Comment: Pompey over-reliant on duo... learning curve for McGee
Will Rooney looks back on Saturday's Pompey defeat at Bury and draws two conclusions...
Kenny Jackett spoke of how he wanted to finish the campaign strongly and take impetus into next season.
However, it has proved to be quite the opposite.
Granted, if Pompey had delivered victory over Bury on Saturday, their play-off hopes still would have been extinguished.
That’s after both Charlton and Scunthorpe won their respective encounters to put them out of reach of the Blues.
Prior to kick-off, of course, there was a slim chance of results going Pompey’s way.
Yet, they played as if a top-six berth was already out of the question against the division’s whipping boys.
In many ways, the Blues have regressed in recent weeks, with previous problems they suffered from earlier in the season reoccurring.
That’s now three successive defeats for Kenny Jackett’s side – and they’re currently winless in five.
At the weekend, there was a lack of penetration and creativity in the final third, with Jamal Lowe the only player who looked like unlocking the League One basement side’s defence.
Meanwhile, Shakers boss Ryan Lowe’s game plan was to nullify Brett Pitman.
Bury’s centre-backs Adam Thompson and Saul Shotton handled the Pompey skipper impeccably and he offered little in front of goal.
When Pitman hasn’t scored this campaign, it’s more often than not ended in the Blues not picking up anything from matches.
You have to go back to the win over Walsall on March 31 to the last time Pompey won without the striker or Jamal Lowe not on the scoresheet.

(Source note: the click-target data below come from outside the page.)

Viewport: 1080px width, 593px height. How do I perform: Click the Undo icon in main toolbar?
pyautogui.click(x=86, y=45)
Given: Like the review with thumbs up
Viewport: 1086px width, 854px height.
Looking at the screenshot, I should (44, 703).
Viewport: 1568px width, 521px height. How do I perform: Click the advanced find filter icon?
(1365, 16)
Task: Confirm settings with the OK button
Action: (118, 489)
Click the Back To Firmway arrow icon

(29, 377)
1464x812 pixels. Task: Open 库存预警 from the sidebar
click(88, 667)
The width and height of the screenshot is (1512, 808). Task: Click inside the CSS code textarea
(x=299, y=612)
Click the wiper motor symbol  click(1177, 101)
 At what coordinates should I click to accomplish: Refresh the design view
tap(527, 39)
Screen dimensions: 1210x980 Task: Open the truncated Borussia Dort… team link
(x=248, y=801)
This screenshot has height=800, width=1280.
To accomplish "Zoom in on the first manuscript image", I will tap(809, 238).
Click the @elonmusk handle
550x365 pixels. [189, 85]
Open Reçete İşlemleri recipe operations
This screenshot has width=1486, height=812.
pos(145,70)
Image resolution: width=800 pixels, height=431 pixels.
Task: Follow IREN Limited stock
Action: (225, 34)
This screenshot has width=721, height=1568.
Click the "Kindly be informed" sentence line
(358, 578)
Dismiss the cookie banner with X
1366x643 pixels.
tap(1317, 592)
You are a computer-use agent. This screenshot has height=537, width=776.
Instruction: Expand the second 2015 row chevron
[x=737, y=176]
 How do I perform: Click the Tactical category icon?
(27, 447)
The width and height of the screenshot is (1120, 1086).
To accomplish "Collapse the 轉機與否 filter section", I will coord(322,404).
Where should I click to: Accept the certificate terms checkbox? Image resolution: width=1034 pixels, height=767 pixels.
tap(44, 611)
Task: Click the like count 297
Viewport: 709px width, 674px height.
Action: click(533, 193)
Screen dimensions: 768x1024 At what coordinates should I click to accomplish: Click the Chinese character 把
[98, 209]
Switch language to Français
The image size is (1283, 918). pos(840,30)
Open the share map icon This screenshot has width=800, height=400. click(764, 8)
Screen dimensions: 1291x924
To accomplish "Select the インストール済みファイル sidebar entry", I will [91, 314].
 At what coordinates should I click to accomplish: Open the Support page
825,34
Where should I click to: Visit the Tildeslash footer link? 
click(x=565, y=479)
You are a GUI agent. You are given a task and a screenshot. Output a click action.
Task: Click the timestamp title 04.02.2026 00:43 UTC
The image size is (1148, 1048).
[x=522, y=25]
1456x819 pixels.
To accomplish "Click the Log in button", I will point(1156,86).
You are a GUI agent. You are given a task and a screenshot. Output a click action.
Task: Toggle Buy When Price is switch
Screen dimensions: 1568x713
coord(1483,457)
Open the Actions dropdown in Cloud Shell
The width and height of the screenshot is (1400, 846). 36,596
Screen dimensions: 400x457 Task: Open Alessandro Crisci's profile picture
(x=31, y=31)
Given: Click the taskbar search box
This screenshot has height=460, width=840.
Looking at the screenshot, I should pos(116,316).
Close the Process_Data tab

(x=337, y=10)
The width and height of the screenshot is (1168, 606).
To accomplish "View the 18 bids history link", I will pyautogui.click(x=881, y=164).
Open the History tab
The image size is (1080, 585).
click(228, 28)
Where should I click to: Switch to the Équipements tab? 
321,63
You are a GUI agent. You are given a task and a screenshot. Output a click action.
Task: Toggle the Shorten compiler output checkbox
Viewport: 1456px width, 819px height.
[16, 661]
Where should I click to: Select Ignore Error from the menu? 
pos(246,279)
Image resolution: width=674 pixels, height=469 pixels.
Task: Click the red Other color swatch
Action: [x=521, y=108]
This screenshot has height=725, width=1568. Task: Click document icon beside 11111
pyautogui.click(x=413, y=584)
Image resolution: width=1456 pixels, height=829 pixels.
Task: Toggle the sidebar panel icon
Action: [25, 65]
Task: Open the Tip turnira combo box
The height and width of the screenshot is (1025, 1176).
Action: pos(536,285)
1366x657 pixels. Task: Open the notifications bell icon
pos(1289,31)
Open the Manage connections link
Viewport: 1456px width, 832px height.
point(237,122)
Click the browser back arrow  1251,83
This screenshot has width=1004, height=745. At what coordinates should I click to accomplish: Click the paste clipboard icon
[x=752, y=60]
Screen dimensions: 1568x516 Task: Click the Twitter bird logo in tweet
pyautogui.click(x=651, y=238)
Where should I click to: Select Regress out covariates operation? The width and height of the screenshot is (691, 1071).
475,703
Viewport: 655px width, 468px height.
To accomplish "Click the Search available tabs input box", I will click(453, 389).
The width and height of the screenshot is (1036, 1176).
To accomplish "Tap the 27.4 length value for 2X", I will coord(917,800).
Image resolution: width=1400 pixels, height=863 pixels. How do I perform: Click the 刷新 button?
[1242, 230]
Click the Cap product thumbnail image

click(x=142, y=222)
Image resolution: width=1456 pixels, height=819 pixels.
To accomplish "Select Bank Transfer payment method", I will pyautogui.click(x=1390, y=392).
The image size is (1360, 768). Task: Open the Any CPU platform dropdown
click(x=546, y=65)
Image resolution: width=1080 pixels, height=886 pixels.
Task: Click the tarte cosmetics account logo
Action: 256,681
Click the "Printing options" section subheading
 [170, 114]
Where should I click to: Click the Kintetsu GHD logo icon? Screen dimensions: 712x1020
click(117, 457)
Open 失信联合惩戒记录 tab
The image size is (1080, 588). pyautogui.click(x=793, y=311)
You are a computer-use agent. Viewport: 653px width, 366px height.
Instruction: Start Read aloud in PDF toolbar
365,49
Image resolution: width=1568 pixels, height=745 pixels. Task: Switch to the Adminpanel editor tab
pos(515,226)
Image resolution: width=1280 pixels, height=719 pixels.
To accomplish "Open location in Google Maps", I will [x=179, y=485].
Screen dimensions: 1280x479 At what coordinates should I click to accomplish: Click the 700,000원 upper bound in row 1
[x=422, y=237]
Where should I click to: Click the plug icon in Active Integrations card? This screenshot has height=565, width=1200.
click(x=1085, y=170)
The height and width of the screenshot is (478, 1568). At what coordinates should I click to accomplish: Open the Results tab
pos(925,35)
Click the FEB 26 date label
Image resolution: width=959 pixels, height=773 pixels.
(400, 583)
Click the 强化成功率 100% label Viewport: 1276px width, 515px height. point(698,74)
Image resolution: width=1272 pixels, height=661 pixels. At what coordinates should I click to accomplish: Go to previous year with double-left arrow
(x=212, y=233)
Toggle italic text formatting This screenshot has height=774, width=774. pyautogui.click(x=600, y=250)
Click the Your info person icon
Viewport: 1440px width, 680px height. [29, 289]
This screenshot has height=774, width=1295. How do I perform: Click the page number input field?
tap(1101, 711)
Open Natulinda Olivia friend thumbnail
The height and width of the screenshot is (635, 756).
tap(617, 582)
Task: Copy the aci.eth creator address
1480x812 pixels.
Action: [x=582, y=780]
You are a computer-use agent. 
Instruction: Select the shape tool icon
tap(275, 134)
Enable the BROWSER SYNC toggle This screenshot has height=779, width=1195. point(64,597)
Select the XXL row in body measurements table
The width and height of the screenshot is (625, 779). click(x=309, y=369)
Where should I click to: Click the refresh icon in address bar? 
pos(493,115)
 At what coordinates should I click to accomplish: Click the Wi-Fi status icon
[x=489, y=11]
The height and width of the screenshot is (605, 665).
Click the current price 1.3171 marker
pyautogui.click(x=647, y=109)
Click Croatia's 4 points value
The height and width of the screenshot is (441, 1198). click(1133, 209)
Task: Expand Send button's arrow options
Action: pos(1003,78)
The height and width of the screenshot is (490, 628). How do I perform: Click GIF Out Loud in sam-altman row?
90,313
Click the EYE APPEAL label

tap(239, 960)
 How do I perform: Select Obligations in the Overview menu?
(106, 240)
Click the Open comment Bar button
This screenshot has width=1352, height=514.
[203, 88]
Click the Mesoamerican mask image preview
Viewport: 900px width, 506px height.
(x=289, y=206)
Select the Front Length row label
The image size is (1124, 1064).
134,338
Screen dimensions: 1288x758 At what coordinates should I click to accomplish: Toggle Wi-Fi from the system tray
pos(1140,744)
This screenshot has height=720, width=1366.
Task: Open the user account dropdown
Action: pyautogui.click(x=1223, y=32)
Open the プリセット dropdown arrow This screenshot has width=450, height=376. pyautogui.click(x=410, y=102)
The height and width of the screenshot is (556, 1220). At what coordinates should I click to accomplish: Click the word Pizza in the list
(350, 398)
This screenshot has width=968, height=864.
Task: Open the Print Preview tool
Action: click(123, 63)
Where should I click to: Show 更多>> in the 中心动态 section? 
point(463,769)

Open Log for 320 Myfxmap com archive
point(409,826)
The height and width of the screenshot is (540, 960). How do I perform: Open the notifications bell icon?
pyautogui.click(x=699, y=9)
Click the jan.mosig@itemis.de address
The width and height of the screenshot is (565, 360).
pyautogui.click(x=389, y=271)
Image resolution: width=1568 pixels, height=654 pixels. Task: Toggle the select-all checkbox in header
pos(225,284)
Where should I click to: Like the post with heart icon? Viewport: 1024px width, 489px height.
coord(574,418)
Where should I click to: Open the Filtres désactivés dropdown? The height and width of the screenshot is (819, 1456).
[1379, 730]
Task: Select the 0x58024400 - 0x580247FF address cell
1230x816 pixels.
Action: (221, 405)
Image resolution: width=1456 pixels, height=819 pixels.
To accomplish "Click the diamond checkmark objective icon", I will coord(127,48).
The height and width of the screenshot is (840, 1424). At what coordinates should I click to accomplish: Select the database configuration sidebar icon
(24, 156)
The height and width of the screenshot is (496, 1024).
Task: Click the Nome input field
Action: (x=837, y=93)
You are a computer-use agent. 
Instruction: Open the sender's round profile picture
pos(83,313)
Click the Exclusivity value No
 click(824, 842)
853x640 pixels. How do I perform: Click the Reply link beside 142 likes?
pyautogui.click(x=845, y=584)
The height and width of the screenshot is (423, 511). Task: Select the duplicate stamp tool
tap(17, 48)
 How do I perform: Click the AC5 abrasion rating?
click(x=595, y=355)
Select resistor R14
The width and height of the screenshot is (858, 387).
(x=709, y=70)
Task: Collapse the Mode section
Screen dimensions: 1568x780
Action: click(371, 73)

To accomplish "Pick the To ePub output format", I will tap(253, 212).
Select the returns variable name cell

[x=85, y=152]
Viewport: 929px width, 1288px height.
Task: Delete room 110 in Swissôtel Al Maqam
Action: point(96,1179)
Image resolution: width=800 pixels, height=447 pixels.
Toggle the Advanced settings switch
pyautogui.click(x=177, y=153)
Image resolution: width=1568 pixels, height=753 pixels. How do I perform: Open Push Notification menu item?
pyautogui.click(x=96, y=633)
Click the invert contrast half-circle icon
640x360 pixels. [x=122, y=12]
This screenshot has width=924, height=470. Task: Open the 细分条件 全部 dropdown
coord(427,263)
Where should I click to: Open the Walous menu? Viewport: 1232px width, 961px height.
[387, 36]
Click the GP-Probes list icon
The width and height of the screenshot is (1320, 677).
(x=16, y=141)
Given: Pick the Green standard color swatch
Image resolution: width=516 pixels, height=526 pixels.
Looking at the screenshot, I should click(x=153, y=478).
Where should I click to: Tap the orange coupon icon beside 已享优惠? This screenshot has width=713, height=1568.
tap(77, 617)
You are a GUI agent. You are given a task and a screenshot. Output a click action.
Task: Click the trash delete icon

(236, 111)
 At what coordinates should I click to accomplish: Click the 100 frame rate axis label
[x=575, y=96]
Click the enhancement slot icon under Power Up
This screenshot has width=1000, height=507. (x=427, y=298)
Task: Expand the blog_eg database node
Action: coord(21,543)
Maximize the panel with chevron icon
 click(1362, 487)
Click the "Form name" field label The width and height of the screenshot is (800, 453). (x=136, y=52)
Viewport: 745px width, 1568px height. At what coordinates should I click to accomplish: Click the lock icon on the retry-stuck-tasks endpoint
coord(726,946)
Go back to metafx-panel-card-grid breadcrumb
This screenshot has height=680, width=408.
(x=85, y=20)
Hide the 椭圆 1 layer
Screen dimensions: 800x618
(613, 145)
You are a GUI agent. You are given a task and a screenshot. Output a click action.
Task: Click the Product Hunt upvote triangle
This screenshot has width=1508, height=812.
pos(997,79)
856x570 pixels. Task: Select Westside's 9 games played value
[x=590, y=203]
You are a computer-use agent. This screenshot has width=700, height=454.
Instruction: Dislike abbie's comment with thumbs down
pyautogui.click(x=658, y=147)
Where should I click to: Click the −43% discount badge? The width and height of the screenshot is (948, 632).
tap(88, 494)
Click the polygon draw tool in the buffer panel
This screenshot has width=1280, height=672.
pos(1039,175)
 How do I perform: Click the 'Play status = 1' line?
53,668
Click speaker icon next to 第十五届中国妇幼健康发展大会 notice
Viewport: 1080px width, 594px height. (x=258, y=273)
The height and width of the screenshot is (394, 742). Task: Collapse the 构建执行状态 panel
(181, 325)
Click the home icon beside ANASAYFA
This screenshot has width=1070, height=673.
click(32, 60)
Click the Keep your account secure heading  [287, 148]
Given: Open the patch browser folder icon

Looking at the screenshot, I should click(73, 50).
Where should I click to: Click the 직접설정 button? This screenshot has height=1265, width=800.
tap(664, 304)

The Blues has relied on the pair too heavily this season and it’s a key factor why they will again be in League One next term.
A VALUABLE LEARNING CURVE
Luke McGee wouldn’t have been tuning into Football on 5 on Saturday night and would have been advised to stay clear of Sky Sports News for the rest of the weekend.
His error at Gigg Lane is one he, his manager and team-mates will hastily want to forget.
To try to Cruyff turn George Miller inside his own six-yard box was a ludicrous decision and ultimately proved detrimental.
In the modern-day game of keepers such as Ederson and Manuel Neuer being equally as good on the ball as outfield players, safety first isn’t as greatly emphasised, with keeping possession often prioritised.
But in that situation, McGee should have launched the ball into the stands.
In fairness to the former Spurs man, the options his Pompey team-mates gave him were scant.
No player moved to such an angle for the keeper to play a pass out from goal.
However, in that case, there is only one option available – clear the danger and then vent frustration about a lack of movement in the aftermath.
It’s an error that McGee must and will learn from going forward, no doubt.